I just re read your post about using junk for I beams.
The only thing I could think of was maybe you can cut apart some plastic milk crates to make some.
I have an assortment of them and took a look at all I have you, ( I have a bunch)you could make some small ones but not long ones.
How long do you need them?


----------



## Cape T/A

Great idea! I have 1 or 2 in my shop, I'll have to take a look at them. The longest I need is 8 inches, but I could probably get by with some 6" if I had to.


----------



## Cape T/A

I don't know if this is the same style of crate you have, but I think I can get some I beams out of here. Thanks for the hint, I've been in my shop so many times trying to find something that would work and never saw that!


----------



## Carl

Early morning coffee woke me up to the thought about using card stock for your construction. Card stock, like the sheets you can by at WalMart, the cardboard from a cereal box, the cardboard from note pads, etc. Easy to form, easy to cut, easy to hold in place. Can be sealed for painting with oil-based paint. 

Another, is the use of foam board. See the great post titled "foam board" on this site

Just a thought.


----------



## Cape T/A

Well my next idea was to use these boards on the left as "concrete" piers









But I decided I didn't like that, and I didnt see what I wanted in the milk crate, so i found this flat steel that was left over from putting a chain link fence up, I cut it into 3 pieces, held them into place with the VERY strong magnets and glued them together. Now I have a REAL galvanized I beam!


----------



## Big Ed

I was looking at my milk cases figuring out how to make them and came to the conclusion it would be easier to buy some styrene beams.
You can pickup lots on e bay. They are not that much.

What kind of glue did you use to glue the I beams together?
How many are you doing?
Where are you going to use them?

Edit,
I think I saw somewhere that when you are separating the cardboard like your doing it is better to wet the pieces your separating a little, as it makes them come off easier.
I searched for the article but couldn't find it. 
Don't soak it, just wet the pieces your pulling off a little.


----------



## Cape T/A

I only had enough metal to make 4 I beams, I used hot glue to put them together. I think I still need to make 2 more though.
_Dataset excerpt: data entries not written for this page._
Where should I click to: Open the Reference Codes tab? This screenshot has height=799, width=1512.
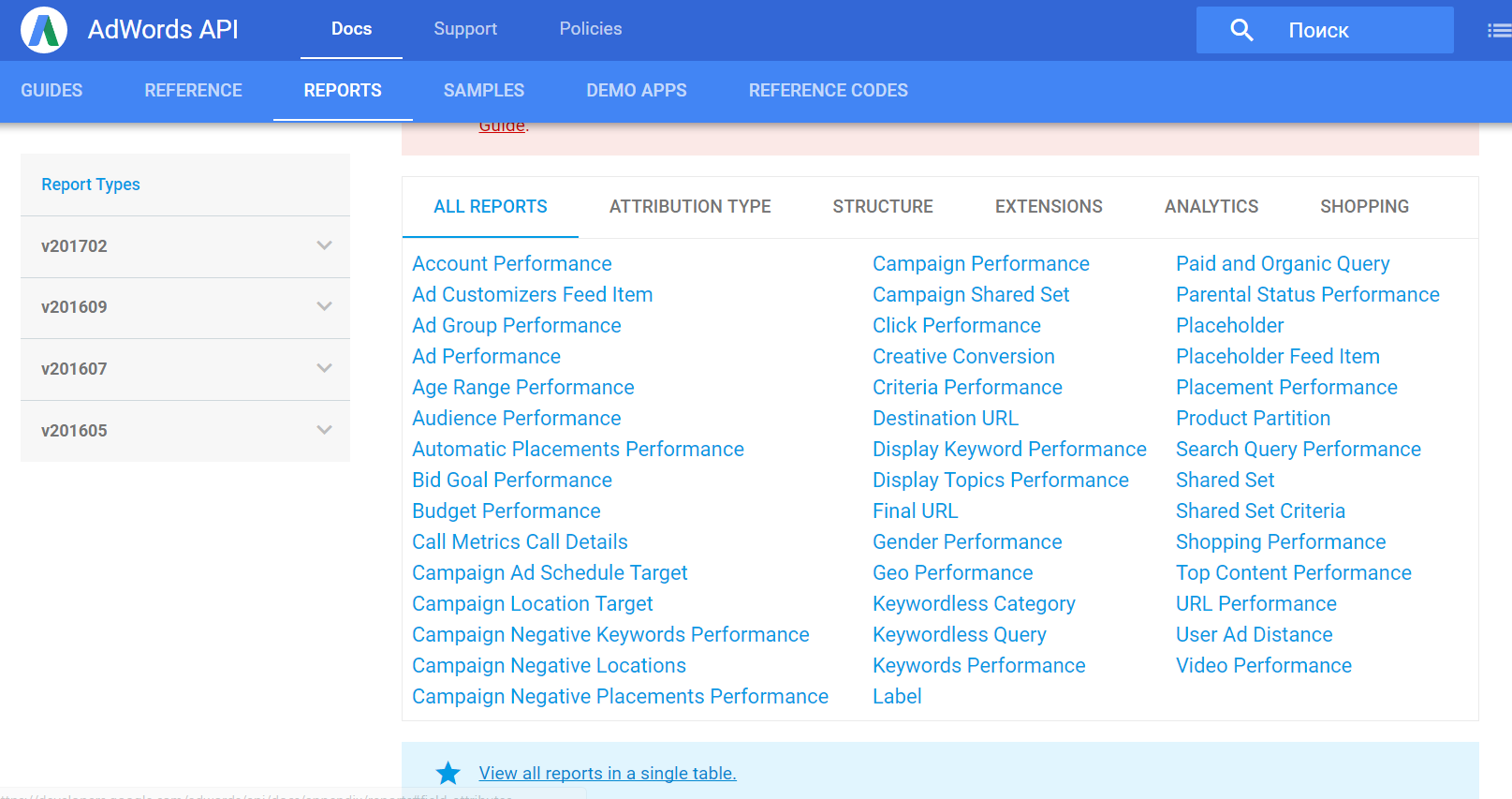pos(828,91)
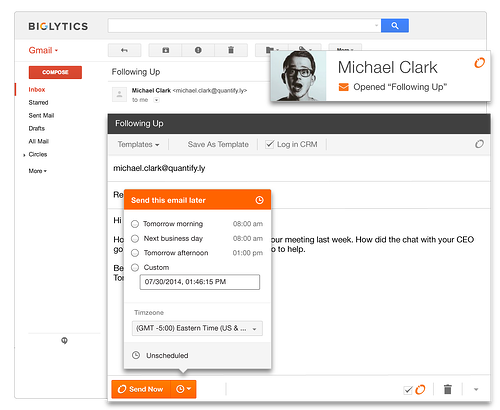Click the back arrow toolbar icon
This screenshot has width=500, height=410.
(124, 50)
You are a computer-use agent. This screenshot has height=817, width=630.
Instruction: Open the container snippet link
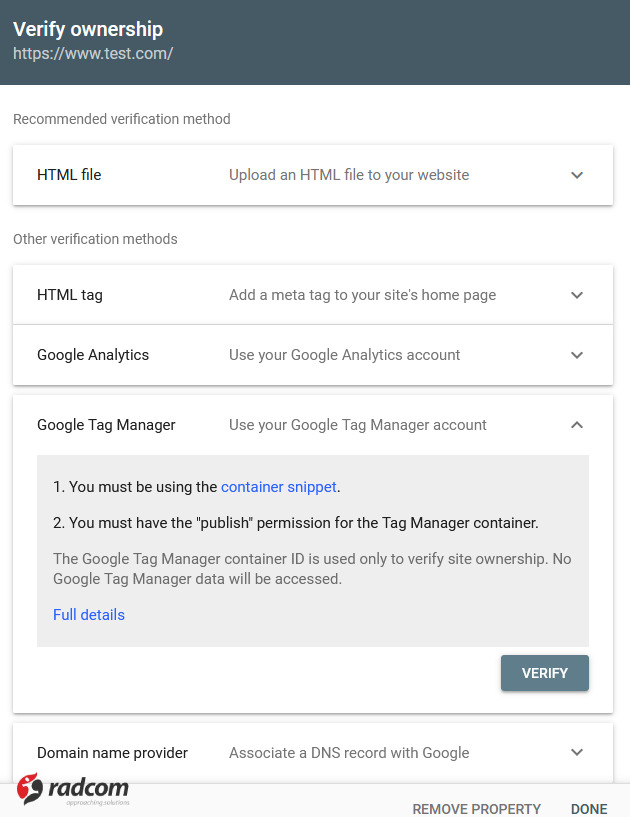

They will be in these locations


----------



## Cape T/A




----------



## Big Ed

Man.....that structure will probably with stand hurricane winds.
Your house will blow away and that will be still be standing on your layout.

Looking good.:thumbsup:

Railing?
Metal clothes hangers you think?

Top of tanks cut some wood plugs?


----------



## gunrunnerjohn

Nice start, that will be very cool!


----------



## Cape T/A

big ed said:


> Man.....that structure will probably with stand hurricane winds.
> Your house will blow away and that will be still be standing on your layout.
> 
> Looking good.:thumbsup:
> 
> Railing?
> Metal clothes hangers you think?
> 
> Top of tanks cut some wood plugs?


It should be pretty stout!
I have about 100 metal hangers from my work clothes so i should have plenty! I already planed on using them for railing, not sure how well I can make them work, but I'll try.
I've got something in mind for the top of the tanks, I'll just have to see how that goes also.



gunrunnerjohn said:


> Nice start, that will be very cool!


Thank you!


----------



## Badwolf & Arizona RR

That's looking great. What about using some 3" tube plugs for mailing tubes? You could probably find what you seek at a discount supply house.


----------



## mwpeber

That's a massive structure!!! I like it. What will the finished height be?


----------



## Cape T/A

Should be about 24" tall, I haven't had anytime lately to work on it though.


----------



## stuart

Nice work on the structure. Did you think about a heat gun to soften glue on the corrigated cardboard?


----------



## Cape T/A

stuart said:


> Nice work on the structure. Did you think about a heat gun to soften glue on the corrigated cardboard?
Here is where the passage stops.